◆ Problem requirements: Everything from the "Where should I" line to the final line of the listing should be written out exactly. Skip the pictures.

◆ Source data:
::::

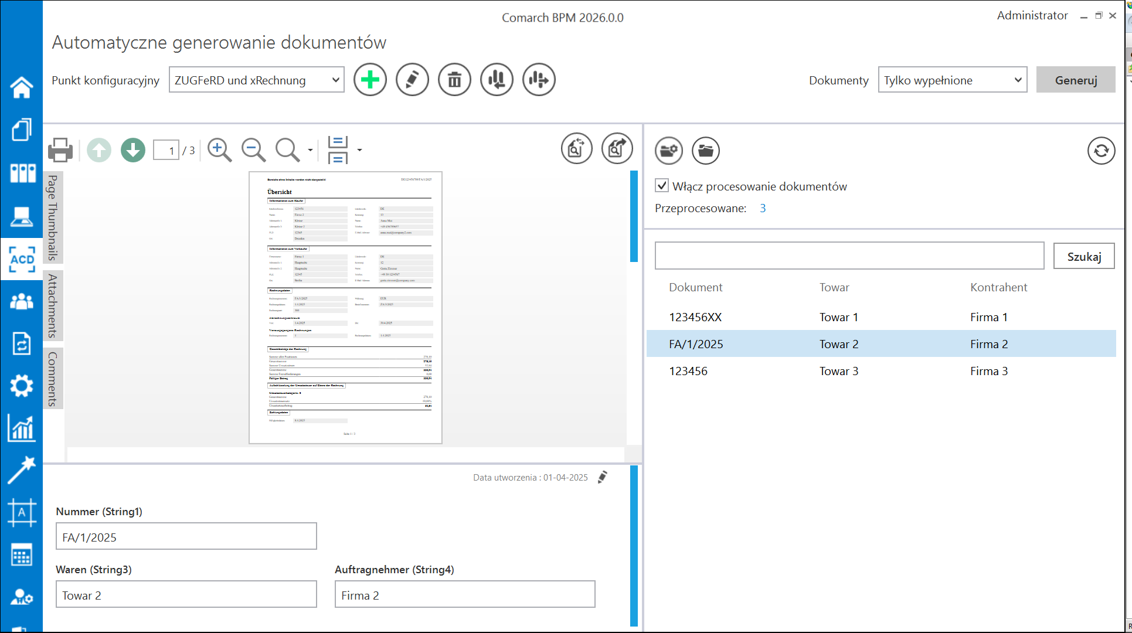This screenshot has width=1132, height=633.
Task: Zoom out of the document preview
Action: tap(254, 150)
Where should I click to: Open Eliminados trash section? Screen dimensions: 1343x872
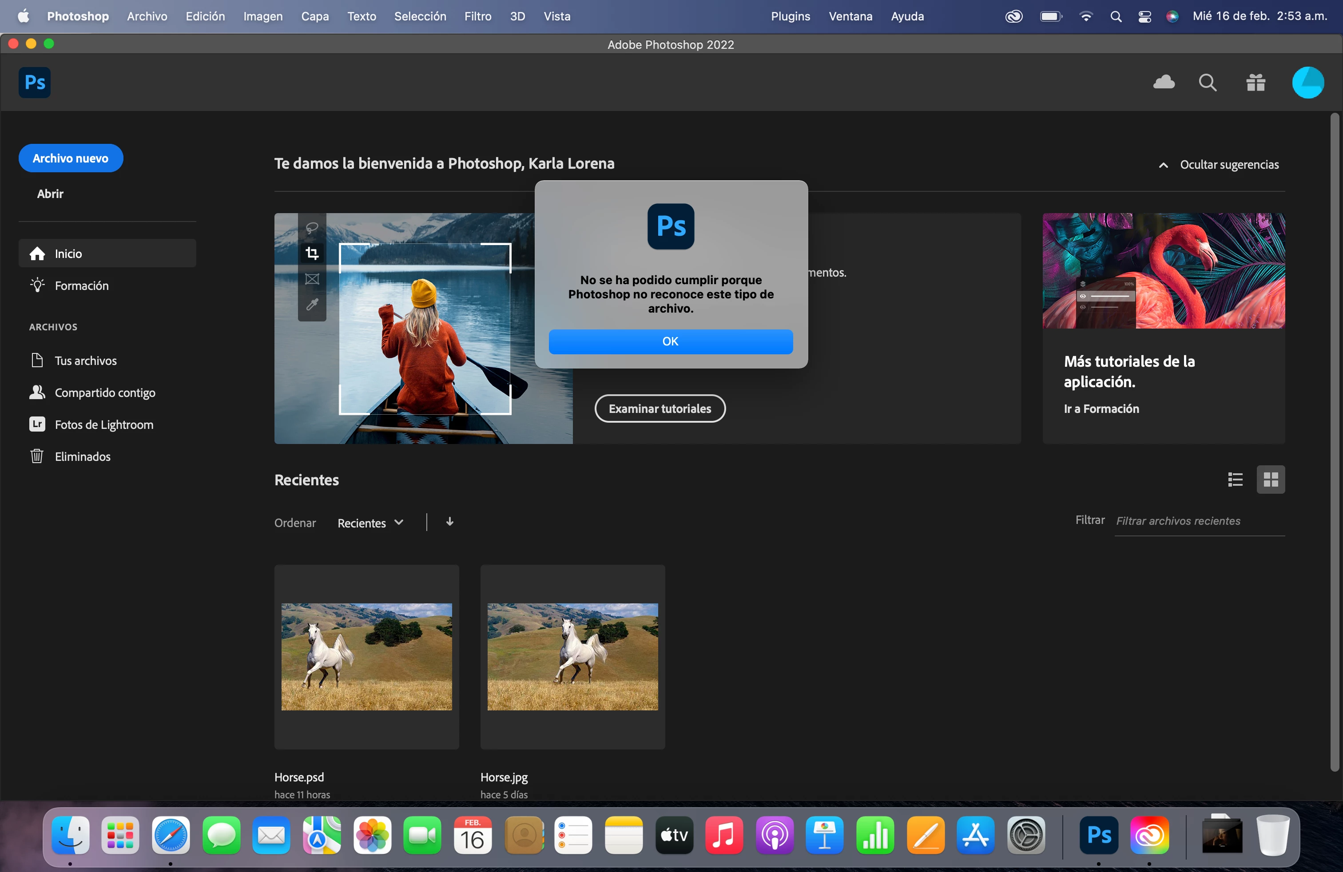coord(82,456)
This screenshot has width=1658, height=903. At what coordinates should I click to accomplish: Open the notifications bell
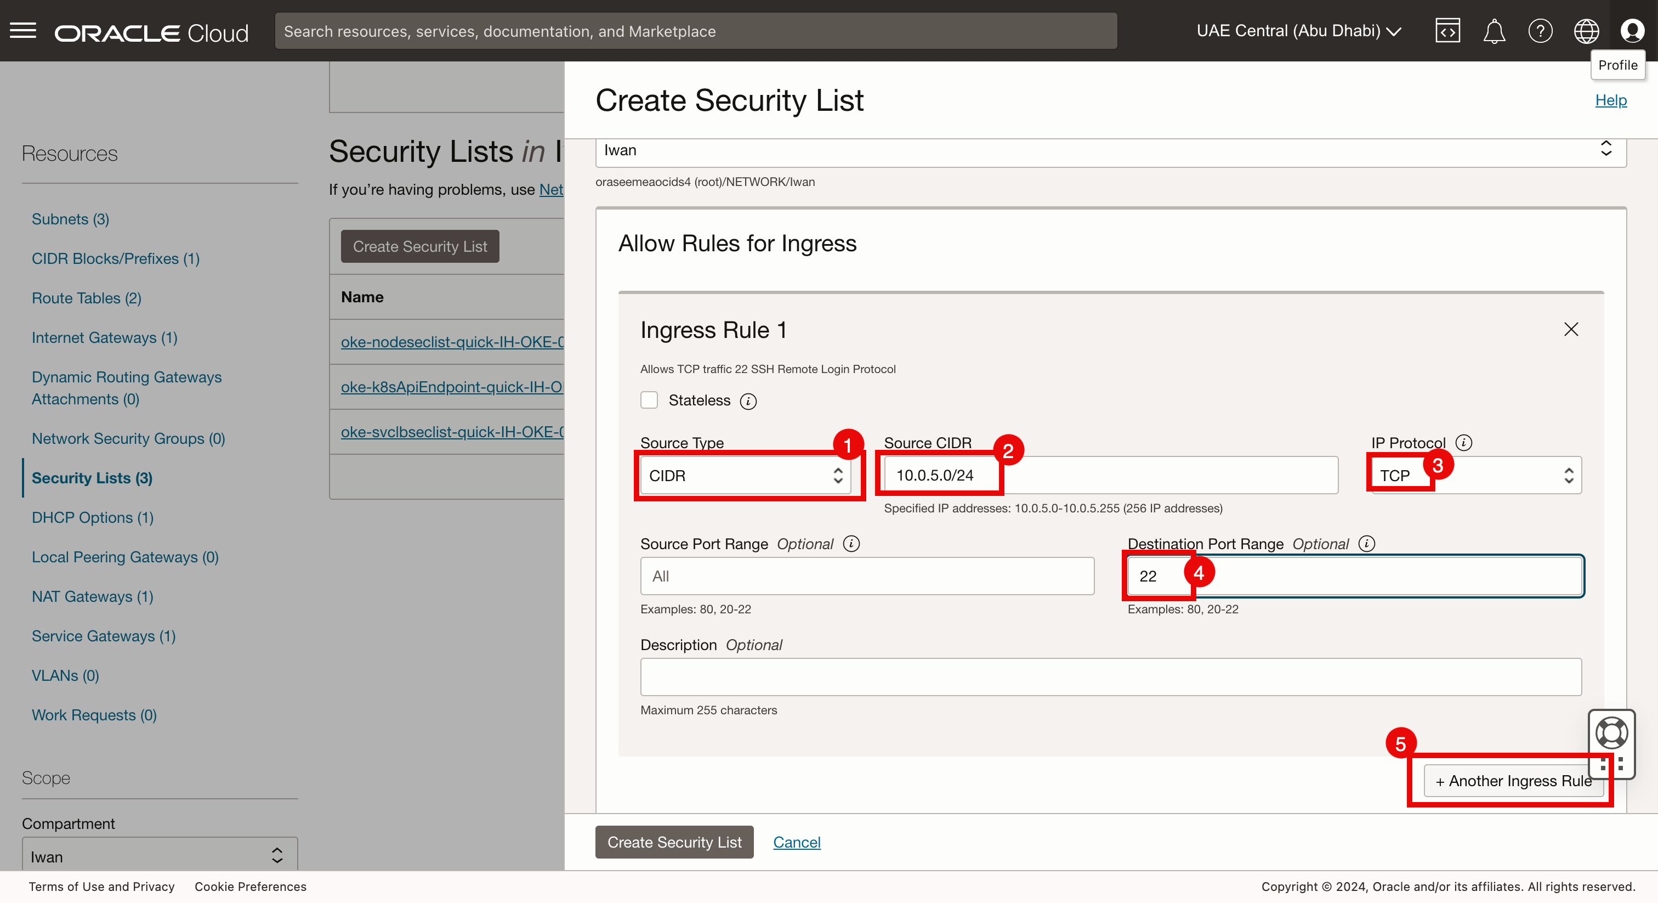tap(1493, 30)

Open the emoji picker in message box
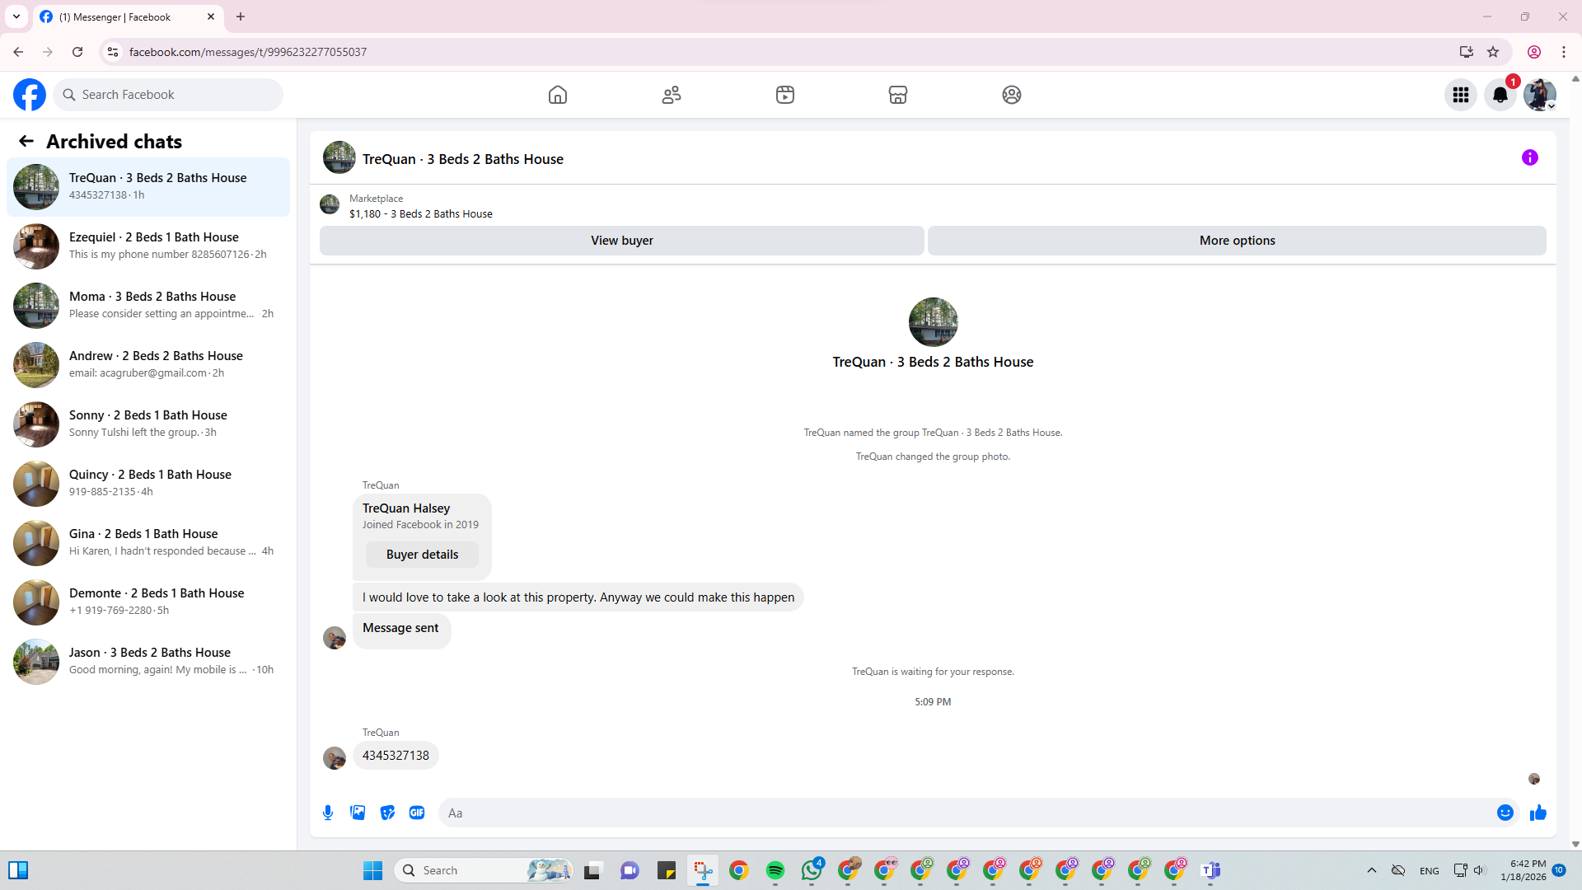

::::

◆ Written solution:
Where should I click to: Open Eliminados trash section? Screen dimensions: 1343x872
coord(82,456)
This screenshot has width=1658, height=903. At what coordinates should I click to accomplish: Open the notifications bell
tap(1493, 30)

Open the emoji picker in message box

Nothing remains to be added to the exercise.